Friday, September 19, 2014

Rain Dismal


I had forgotten how depressing rain can be. The kind that falls, straight down like a flat curl-free head of greasy, adolescent hair. Unremitting, continuous, surroundings become featureless, a grey mist that washes colour from the sky. The waterfall cascades angrily, audible from a hundred metres away. When the pool overflows it means that some fifteen centimetres has fallen rather rapidly. Lightning doesn't just rumble, it bangs and clashes like angry warriors in battle, occasionally sparking spectacularly close, leaving a sulphurous, electric odour and clouds of steam. 
This is not good. For electrical components in particular. Internet routers were not meant to be in such proximity to all that electromagnetic rage. Neither were telephones plus their fragile connecting wires, some of which are unsafely draped above ground, instead of being securely cocooned below the surface. Electrons, desperate to find the path of least resistance, envelop the wire. The jolt of energy caused the router to light up like a Roman candle and the phones to mutely expire.
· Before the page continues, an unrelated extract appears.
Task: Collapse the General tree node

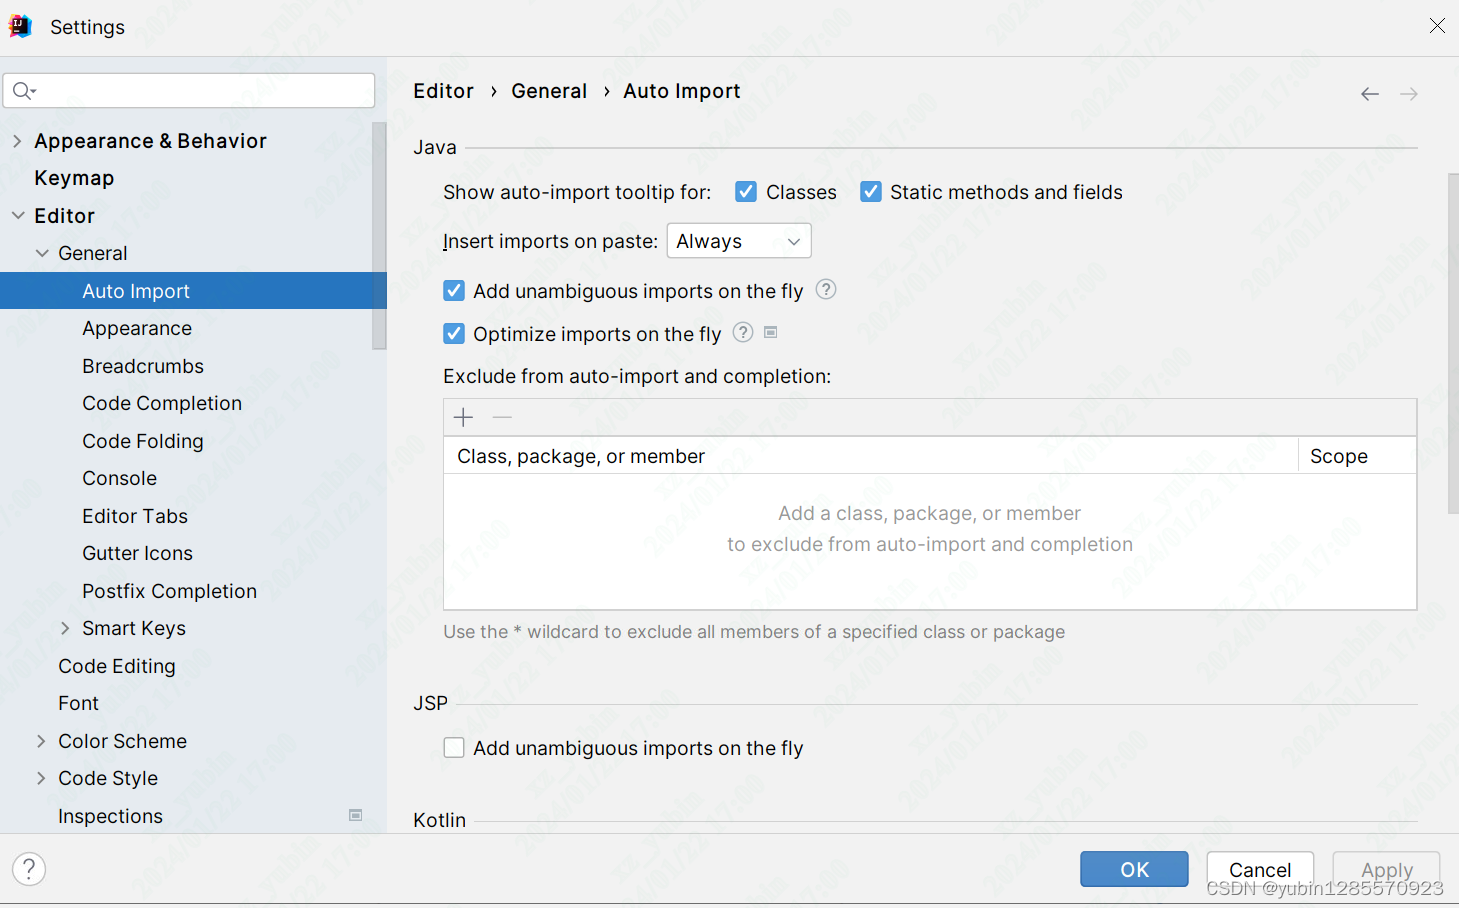Action: tap(41, 252)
Might as well be Scotland, plus a few degrees.

The Scots had their chance yesterday. The once in a generation opportunity to cut the three hundred year old umbilical, to slip their English moorings and leave the Sassenach behind. They almost did, at least some of them. But, they followed the money instead, led by the business strongholds of Edinburgh and Aberdeen. For the bankers, insurance companies and asset managers headquartered in Scotland, the risks of independence were large, obvious and manifold. They chose the last minute to speak out, leading the ace on the last hand with phrases like 'capital flight' which very probably swayed the floaters and delighted the Queen who might have had to get a passport to visit Balmoral. The Scots are still the unwilling janitors of a nuclear arsenal, they have lost an able First Minister who very sportingly stepped down after losing and still have little time for the Eton toffs in Westminster.